Research Paper Volume 10, Issue 9 pp 2284—2315

Sumoylation-deficient Prdx6 repairs aberrant Sumoylation-mediated Sp1 dysregulation-dependent Prdx6 repression and cell injury in aging and oxidative stress


Figure 6. Cells overexpressing Sumo1 showed reduced Sp1 binding to its responsive elements in Prdx6 promoter. (A) Schematic illustration of Prdx6 gene promoter. (B) Gel-shift mobility assay showing that Sumo1 reduced the Sp1 DNA–binding activity of Prdx6 gene promoter. Gel-shift mobility assay was carried out using nuclear extracts isolated from mLECs transfected with pEGFP-Vector (Lanes 1 and 2) or pEGFP-Sumo1 (Lanes 3 and 4) incubated with 32p-labeled wild type probe (Lanes 1 and 3) or its mutant (Lanes 2 and 4). A diminished Cm1 band was observed in cells overexpressing Sumo1 (Lane 3) in comparison to vector control (Lane 1). No binding occurred in mutant probes (Lanes 2 and 4). (C) Histogram represents densitometry analysis of DNA-protein complex formed in gel-shift assay.

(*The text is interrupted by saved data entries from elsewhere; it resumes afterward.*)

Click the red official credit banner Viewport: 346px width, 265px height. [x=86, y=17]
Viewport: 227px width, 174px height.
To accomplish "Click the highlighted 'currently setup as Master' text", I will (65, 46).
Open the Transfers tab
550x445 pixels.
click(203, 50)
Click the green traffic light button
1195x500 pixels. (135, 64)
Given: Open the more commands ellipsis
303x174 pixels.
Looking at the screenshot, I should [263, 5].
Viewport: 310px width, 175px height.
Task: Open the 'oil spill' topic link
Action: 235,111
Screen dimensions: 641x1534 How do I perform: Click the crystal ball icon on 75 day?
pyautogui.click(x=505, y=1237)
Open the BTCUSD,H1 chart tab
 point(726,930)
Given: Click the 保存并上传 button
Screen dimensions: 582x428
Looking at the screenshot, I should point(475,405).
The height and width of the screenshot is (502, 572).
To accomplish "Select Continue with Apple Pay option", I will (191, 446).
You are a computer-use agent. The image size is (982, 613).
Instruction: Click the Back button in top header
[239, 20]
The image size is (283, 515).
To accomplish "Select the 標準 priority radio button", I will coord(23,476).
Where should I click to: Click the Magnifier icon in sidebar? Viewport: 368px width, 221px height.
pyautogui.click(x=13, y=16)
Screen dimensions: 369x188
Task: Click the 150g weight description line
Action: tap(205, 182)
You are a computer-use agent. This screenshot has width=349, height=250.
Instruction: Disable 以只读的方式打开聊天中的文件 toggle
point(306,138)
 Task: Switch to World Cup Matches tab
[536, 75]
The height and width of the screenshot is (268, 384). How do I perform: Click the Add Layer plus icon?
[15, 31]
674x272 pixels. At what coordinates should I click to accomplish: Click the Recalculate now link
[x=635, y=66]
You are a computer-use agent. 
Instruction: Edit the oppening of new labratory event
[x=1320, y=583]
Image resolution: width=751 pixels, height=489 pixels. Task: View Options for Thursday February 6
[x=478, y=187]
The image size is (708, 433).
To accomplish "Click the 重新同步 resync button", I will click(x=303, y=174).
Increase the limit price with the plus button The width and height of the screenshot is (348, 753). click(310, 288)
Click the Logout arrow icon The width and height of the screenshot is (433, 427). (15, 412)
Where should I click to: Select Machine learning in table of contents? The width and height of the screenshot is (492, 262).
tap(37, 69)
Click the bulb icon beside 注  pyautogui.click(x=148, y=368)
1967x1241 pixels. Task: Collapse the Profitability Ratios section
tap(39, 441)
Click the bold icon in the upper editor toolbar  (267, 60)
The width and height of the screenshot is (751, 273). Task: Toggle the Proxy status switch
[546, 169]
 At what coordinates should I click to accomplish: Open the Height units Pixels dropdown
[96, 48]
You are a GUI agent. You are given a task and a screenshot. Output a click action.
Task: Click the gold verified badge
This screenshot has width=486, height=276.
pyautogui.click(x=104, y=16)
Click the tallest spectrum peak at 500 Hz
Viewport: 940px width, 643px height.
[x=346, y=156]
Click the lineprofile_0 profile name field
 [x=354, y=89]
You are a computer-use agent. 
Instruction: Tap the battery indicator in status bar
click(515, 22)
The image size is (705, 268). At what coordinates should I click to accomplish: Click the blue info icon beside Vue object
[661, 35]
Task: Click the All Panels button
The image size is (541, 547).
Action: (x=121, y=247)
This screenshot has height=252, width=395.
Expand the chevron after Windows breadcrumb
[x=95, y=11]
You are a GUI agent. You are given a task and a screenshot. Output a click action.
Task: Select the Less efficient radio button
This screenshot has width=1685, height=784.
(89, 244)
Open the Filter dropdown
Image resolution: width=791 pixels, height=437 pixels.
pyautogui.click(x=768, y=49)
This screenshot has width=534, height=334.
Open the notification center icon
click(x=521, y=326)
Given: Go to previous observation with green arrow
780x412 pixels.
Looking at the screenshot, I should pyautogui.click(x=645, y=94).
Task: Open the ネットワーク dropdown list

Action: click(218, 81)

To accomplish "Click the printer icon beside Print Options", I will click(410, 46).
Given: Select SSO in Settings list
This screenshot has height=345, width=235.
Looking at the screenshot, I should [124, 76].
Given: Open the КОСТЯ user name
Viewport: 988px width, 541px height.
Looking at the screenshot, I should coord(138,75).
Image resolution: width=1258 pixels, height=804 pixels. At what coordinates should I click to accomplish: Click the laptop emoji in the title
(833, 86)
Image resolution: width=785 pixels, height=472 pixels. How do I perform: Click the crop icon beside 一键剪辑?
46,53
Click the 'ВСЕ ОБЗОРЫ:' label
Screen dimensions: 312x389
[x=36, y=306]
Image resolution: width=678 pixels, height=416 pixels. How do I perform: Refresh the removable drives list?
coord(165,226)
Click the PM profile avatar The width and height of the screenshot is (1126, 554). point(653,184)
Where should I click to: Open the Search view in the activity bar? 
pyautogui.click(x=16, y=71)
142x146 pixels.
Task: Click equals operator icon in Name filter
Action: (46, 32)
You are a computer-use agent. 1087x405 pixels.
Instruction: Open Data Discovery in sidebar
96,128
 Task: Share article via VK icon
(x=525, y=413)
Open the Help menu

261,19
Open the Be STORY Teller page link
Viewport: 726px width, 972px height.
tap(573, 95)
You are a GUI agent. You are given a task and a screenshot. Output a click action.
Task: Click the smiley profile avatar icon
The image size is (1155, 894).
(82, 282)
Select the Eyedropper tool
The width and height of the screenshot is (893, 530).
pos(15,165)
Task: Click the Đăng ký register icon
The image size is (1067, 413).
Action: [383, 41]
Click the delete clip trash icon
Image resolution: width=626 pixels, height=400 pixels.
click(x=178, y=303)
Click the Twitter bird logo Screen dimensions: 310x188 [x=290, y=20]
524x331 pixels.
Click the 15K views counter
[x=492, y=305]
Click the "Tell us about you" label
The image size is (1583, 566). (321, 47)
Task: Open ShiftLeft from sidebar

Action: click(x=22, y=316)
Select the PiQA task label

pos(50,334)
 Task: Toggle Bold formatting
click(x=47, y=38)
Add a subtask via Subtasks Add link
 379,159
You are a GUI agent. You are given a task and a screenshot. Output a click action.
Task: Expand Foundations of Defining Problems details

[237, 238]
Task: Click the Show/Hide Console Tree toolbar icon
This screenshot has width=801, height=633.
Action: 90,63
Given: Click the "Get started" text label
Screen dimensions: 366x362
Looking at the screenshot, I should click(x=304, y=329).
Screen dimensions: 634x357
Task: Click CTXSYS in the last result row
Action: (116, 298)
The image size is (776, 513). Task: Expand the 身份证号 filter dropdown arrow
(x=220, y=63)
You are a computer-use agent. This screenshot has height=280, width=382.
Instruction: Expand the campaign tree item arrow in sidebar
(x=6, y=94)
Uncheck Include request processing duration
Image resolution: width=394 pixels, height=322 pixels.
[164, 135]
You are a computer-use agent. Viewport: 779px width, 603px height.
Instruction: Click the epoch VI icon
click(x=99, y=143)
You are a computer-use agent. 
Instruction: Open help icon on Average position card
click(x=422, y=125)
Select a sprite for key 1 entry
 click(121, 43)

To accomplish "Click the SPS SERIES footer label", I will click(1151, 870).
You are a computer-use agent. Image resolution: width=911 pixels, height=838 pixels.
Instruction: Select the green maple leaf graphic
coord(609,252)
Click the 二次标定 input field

Lane 1 vs lane 3, *p < 0.001. (D) ChIP assay showing Sumo1 overexpression significantly suppressed Sp1-DNA binding in Prdx6 gene promoter in dose-dependent manner. mLECs were transiently transfected with different concentrations of pEGFP-Sumo1 (0, 1, 2 and 4 μg). 72h later ChIP assay was carried out with anti-Sp1 and control IgG antibodies. Pulled DNA fragments were subjected to PCR analysis for Sp1 binding cis-elements of Prdx6 promoter. The product was analyzed through agarose-gel. Data represent three experiments. (E) Senp1 overexpression dramatically enhanced Sp1-DNA binding in concentration-dependent -manner. mLECs were transfected with increasing concentrations of pFlag-Senp1 (0, 0.5, 1 and 2μg) for 72h. ChIP analysis was carried out using chromatin samples prepared from transfected LECs with a ChIP grade antibody, anti-Sp1 and control IgG. The DNA fragments were used as templates for PCR by using primers designed to amplify −208 to +27 region of the Prdx6 promoter bearing Sp1 binding sites as shown. PCR product was analyzed through agarose gel as shown.